TASK TO COMPLETE
Please print, exactly, only the lines in the entries below from the line that has "Task: Click the IPv6 No Internet access value" through the line that has "This screenshot has width=696, height=348.". Pictures don't go in.

RECORD EXCERPTS
========================================================================
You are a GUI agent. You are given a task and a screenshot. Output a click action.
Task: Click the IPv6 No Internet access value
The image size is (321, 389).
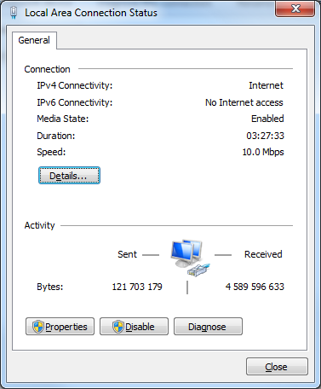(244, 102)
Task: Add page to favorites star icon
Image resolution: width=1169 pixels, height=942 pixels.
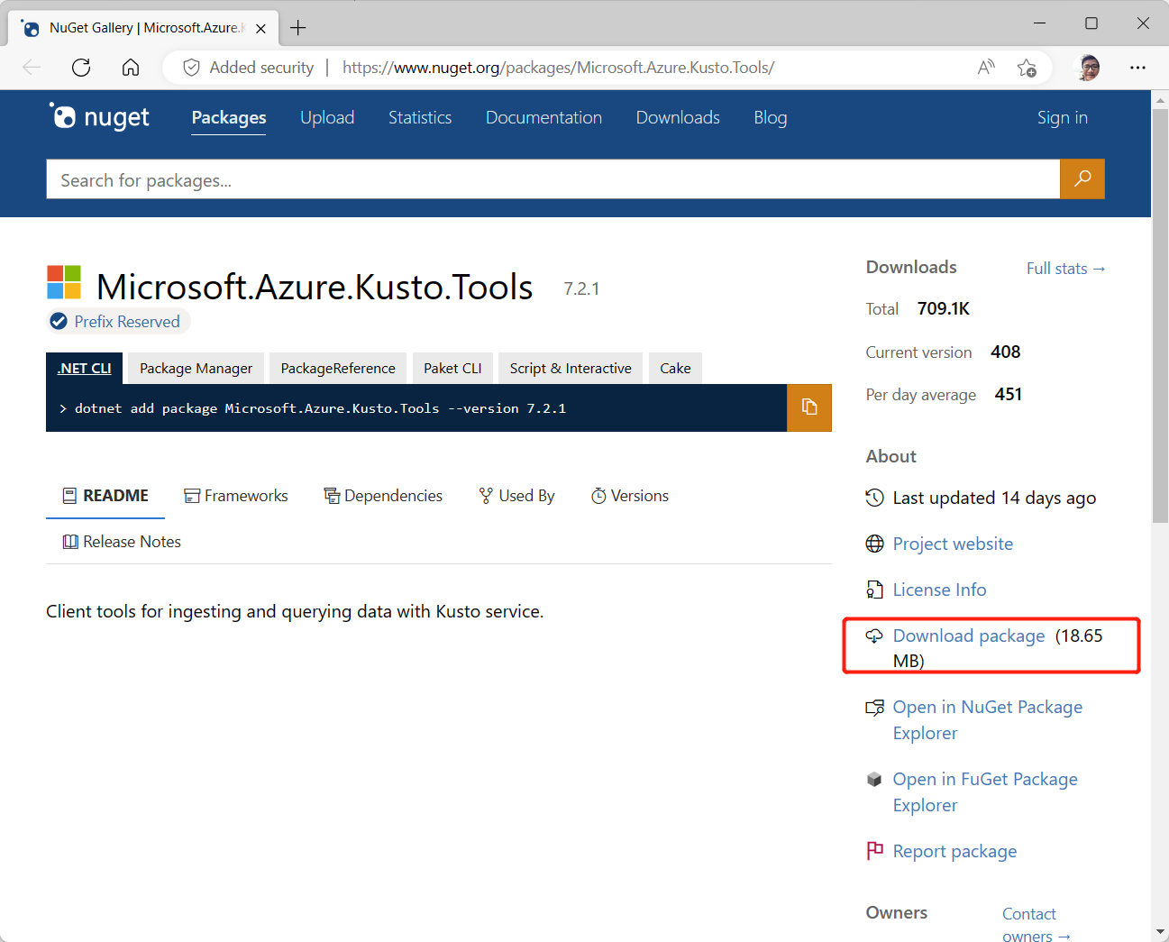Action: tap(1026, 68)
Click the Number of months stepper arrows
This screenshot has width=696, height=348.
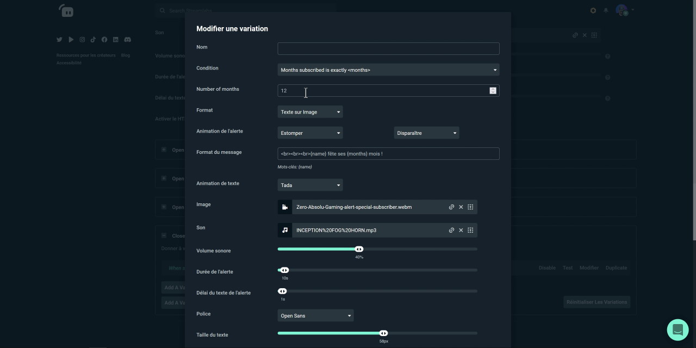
========================================================================
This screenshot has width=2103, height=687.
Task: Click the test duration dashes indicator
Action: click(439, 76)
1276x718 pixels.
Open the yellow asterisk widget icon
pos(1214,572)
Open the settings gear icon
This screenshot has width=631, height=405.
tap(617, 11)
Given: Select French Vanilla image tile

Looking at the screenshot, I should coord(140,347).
========================================================================
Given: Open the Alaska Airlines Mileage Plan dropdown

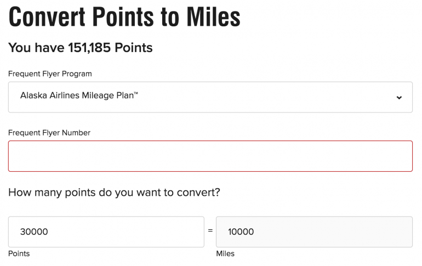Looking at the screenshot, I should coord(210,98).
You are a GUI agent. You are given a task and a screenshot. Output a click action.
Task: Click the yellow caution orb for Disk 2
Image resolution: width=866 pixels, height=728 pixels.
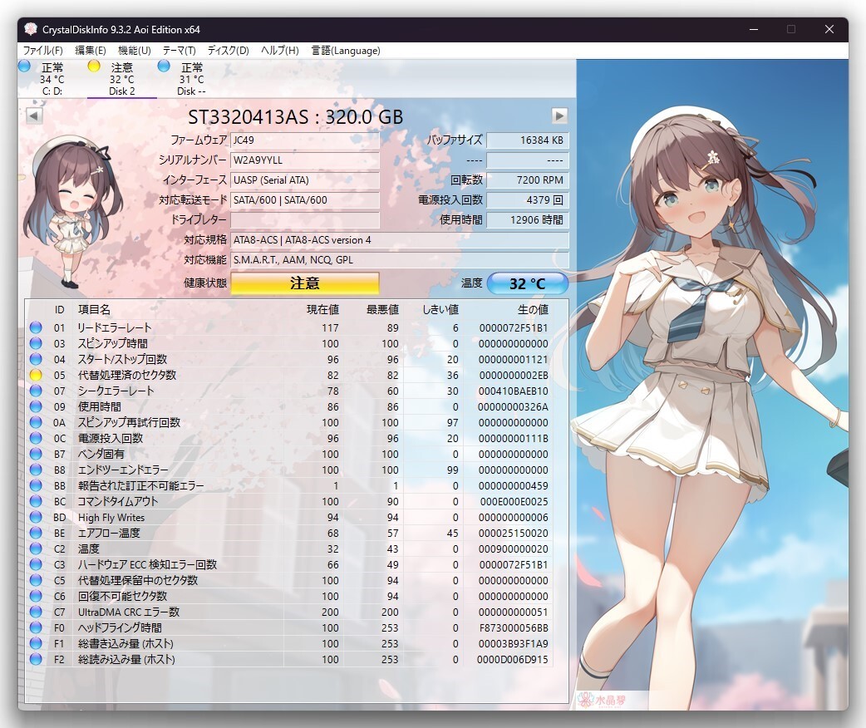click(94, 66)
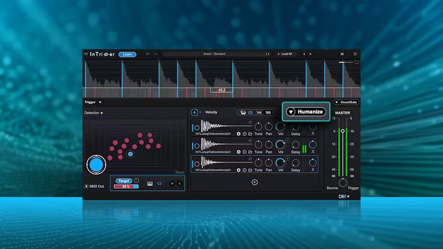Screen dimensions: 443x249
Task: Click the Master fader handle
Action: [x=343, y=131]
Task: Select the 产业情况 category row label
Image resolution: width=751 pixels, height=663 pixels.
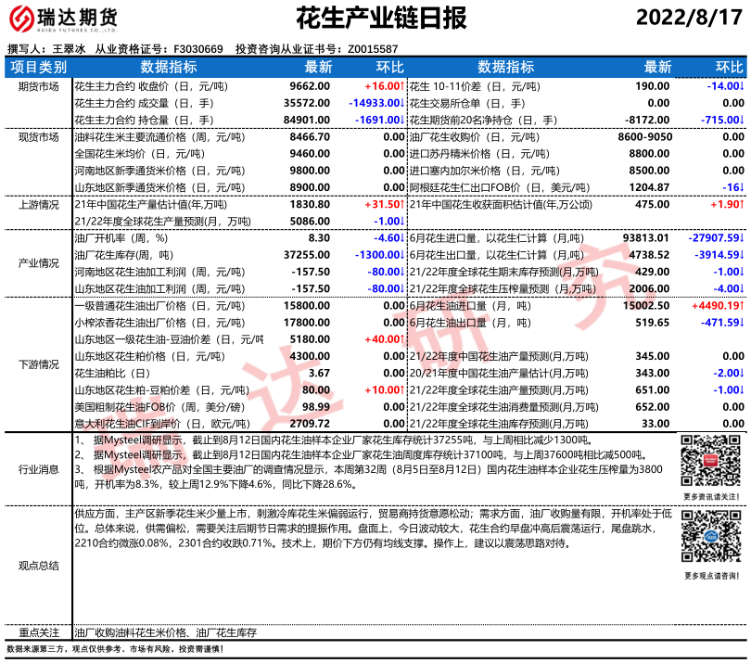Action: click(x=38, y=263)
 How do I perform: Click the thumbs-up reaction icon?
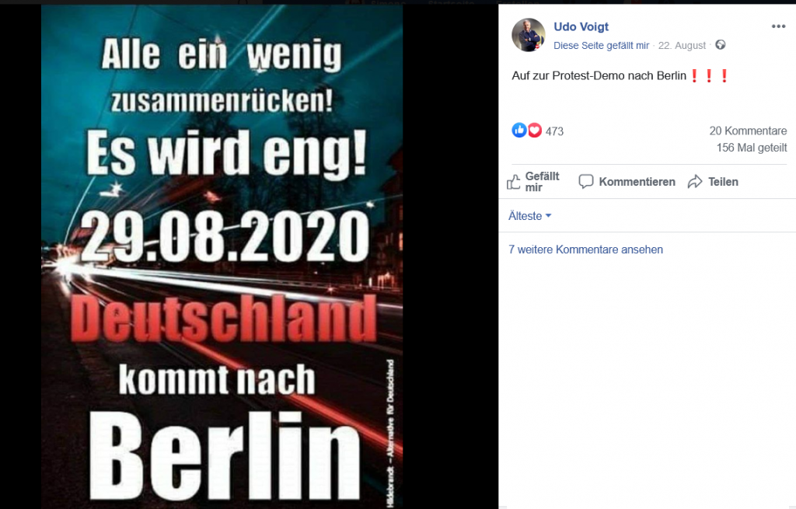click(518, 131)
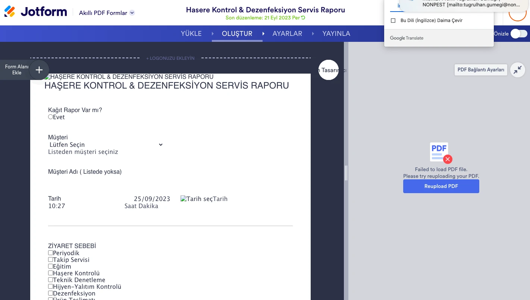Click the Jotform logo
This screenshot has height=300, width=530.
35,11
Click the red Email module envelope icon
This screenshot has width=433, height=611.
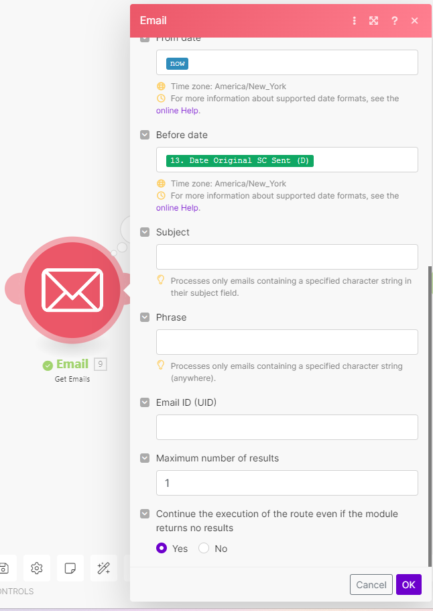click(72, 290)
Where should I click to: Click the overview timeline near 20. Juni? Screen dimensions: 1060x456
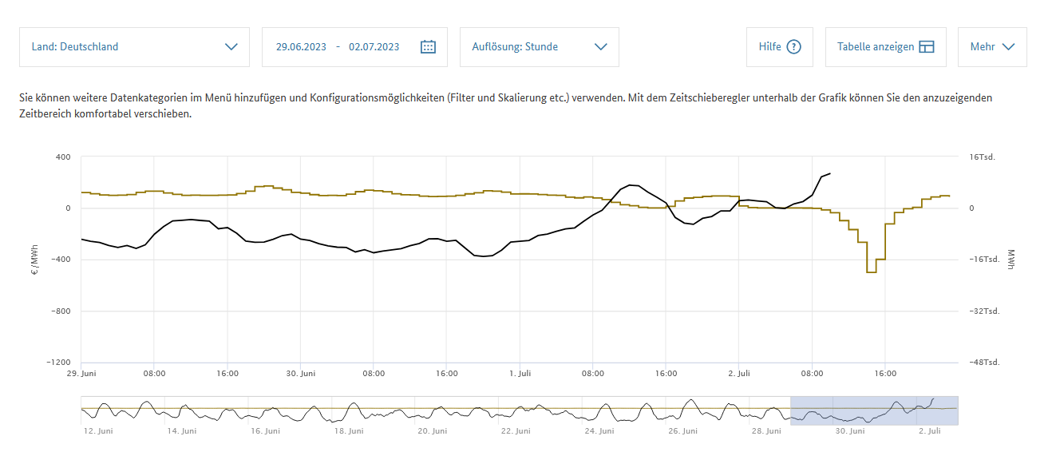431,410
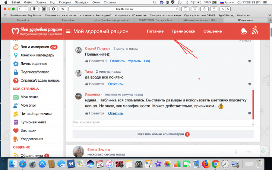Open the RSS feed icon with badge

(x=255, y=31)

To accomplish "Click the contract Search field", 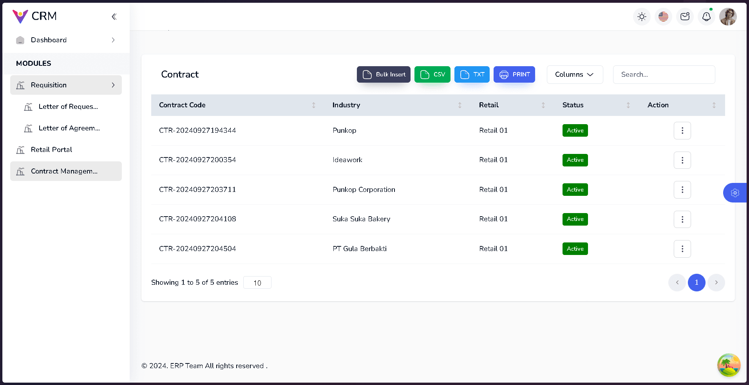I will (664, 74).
========================================================================
EXPECTED ANSWER
Task: Click the IPv6 No Internet access value
The image size is (321, 389).
(244, 102)
Task: Add page to favorites star icon
Image resolution: width=1169 pixels, height=942 pixels.
Action: tap(1026, 68)
Click the Number of months stepper arrows
This screenshot has width=696, height=348.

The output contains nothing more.